**Job:** Could you give all of the lines below again, replacing "GUI agent" with "interface agent" and leaving everything else unchanged?

#####

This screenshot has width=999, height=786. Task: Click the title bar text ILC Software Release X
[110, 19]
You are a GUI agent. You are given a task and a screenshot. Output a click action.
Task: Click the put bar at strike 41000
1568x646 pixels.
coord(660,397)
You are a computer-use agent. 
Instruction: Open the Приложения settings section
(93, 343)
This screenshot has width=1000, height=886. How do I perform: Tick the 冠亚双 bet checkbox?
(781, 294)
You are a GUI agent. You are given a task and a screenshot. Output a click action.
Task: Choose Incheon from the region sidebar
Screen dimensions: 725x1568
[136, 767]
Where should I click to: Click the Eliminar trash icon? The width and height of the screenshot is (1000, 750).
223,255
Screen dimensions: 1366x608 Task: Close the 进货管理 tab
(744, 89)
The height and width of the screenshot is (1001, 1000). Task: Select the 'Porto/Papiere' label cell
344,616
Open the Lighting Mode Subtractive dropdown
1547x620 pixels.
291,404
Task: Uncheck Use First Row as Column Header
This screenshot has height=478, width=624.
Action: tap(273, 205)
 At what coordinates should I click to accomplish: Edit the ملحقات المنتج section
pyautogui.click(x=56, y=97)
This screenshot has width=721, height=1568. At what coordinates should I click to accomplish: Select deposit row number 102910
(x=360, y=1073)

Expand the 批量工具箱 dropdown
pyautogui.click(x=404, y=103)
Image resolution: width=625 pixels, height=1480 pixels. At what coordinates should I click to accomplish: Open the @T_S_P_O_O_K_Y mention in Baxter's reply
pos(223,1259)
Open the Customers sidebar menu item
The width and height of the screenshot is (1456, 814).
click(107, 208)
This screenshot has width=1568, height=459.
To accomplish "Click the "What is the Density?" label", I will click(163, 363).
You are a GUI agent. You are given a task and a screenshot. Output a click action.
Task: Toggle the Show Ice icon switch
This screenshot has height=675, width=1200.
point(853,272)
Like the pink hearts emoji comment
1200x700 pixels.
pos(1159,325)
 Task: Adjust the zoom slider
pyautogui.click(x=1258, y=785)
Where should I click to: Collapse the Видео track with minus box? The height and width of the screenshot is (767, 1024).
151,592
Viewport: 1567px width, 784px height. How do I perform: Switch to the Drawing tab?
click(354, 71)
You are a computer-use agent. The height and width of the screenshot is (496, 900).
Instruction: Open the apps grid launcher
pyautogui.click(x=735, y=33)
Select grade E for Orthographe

#####

**Reply:**
This screenshot has width=999, height=786. Task: Click the title bar text ILC Software Release X
[110, 19]
You are a interface agent. You are given a task and a screenshot. Output a click action.
Task: Click the put bar at strike 41000
1568x646 pixels.
coord(660,397)
You are a computer-use agent. 
Instruction: Open the Приложения settings section
(93, 343)
This screenshot has width=1000, height=886. How do I perform: Tick the 冠亚双 bet checkbox?
(781, 294)
You are a interface agent. You are given a task and a screenshot. Output a click action.
Task: Choose Incheon from the region sidebar
Screen dimensions: 725x1568
[136, 767]
Where should I click to: Click the Eliminar trash icon? The width and height of the screenshot is (1000, 750).
223,255
Screen dimensions: 1366x608 Task: Close the 进货管理 tab
(744, 89)
The height and width of the screenshot is (1001, 1000). Task: Select the 'Porto/Papiere' label cell
344,616
Open the Lighting Mode Subtractive dropdown
1547x620 pixels.
291,404
Task: Uncheck Use First Row as Column Header
This screenshot has height=478, width=624.
Action: tap(273, 205)
 At what coordinates should I click to accomplish: Edit the ملحقات المنتج section
pyautogui.click(x=56, y=97)
This screenshot has width=721, height=1568. At what coordinates should I click to accomplish: Select deposit row number 102910
(x=360, y=1073)

Expand the 批量工具箱 dropdown
pyautogui.click(x=404, y=103)
Image resolution: width=625 pixels, height=1480 pixels. At what coordinates should I click to accomplish: Open the @T_S_P_O_O_K_Y mention in Baxter's reply
pos(223,1259)
Open the Customers sidebar menu item
The width and height of the screenshot is (1456, 814).
click(107, 208)
This screenshot has width=1568, height=459.
To accomplish "Click the "What is the Density?" label", I will click(163, 363).
You are a interface agent. You are given a task and a screenshot. Output a click action.
Task: Toggle the Show Ice icon switch
This screenshot has height=675, width=1200.
point(853,272)
Like the pink hearts emoji comment
1200x700 pixels.
pos(1159,325)
 Task: Adjust the zoom slider
pyautogui.click(x=1258, y=785)
Where should I click to: Collapse the Видео track with minus box? The height and width of the screenshot is (767, 1024).
151,592
Viewport: 1567px width, 784px height. How do I perform: Switch to the Drawing tab?
click(354, 71)
You are a computer-use agent. The height and width of the screenshot is (496, 900).
Instruction: Open the apps grid launcher
pyautogui.click(x=735, y=33)
Select grade E for Orthographe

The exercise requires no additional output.